Dans sa conception du gouvernement, le président américain, Donald Trump, aspire à un pouvoir autoritaire au même titre que Vladimir Poutine, Recep Tayyip Erdogan ou Xi Jinping. La différence entre les États-Unis, la Russie, la Turquie ou la Chine est que les premiers sont une démocratie dans laquelle demeurent des contre-pouvoirs, alors qu’ils sont muselés dans les trois autres. C’est dire les enjeux de notre article sur la vitalité de la démocratie étasunienne.

Pour penser l’importance des contre-pouvoirs, nous pouvons faire un détour biblique et revenir au livre de l’Exode, qui marque la libération du peuple et la constitution des enfants d’Israël en une nation. Pendant cette marche vers la liberté, Moïse a institué trois ordres : des juges, des prêtres et des anciens, ce qui correspond à une première séparation des pouvoirs entre le judiciaire, le religieux et le politique. Par la suite a émergé un quatrième pouvoir, celui des prophètes, qu’on peut assimiler au pouvoir d’interpellation au nom de la justice.

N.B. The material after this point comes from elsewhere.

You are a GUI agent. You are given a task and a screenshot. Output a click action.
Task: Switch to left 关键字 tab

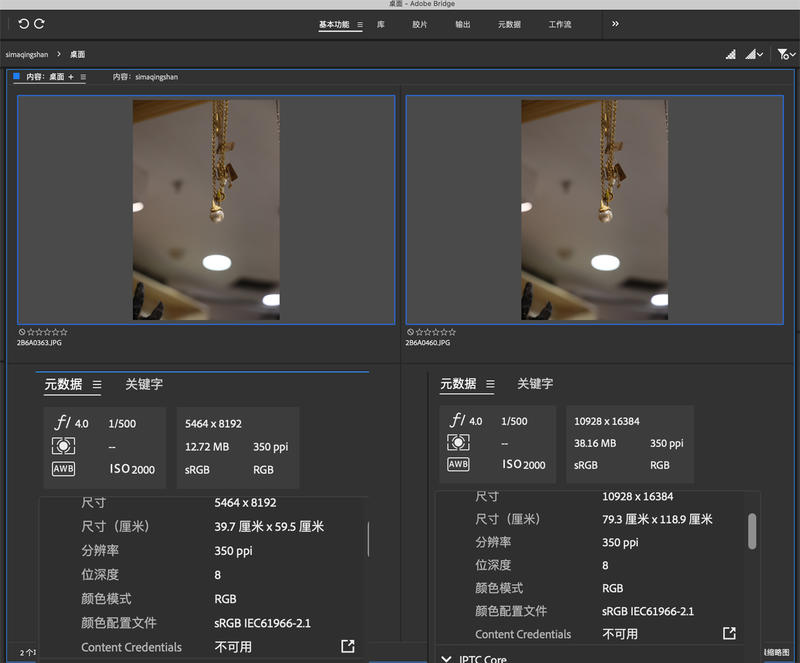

« Ton pouvoir ne tiendra pas »

Nous prendrons deux exemples sur les bénéfices du maintien de cette distinction. Le premier roi s’appelait Saül. Il a été choisi par Dieu, pourtant il a fait une faute qui a conduit à sa perte : alors qu’il se préparait à livrer une bataille contre les Philistins, comme le prêtre tardait à venir, il a offert un sacrifice pour demander à Dieu de bénir son armée. Quand Samuel est arrivé et qu’il a appris ce qu’avait fait le roi, il a prononcé la sanction : « Ton pouvoir ne tiendra pas » (1 S 13, 13-14). Saül a été déchu parce qu’il n’a pas respecté la séparation du politique et du religieux.

Le deuxième exemple concerne le rôle des prophètes, chargés de dénoncer les injustices et de rappeler aux rois qu’il existe une loi au-dessus d’eux. Parce que les prophètes gênaient, les rois ont eu tendance à susciter des prophètes de cour affirmant que tout ce qu’ils faisaient était juste. Les sages ont remarqué que lorsque le roi se laissait interpeller par le prophète – comme sous le règne de David – le pays prospérait alors que lorsque le souverain voulait contrôler la parole des prophètes, le royaume déclinait. Pour revenir à l’actualité, la vitalité d’une démocratie repose sur la juste place occupée par les différents pouvoirs au sein des institutions. Le président Trump a la volonté de juguler les contre-pouvoirs, en a-t-il la possibilité ? Sauront-ils résister ? De la réponse à ces questions dépend l’avenir de la plus vieille démocratie du monde moderne.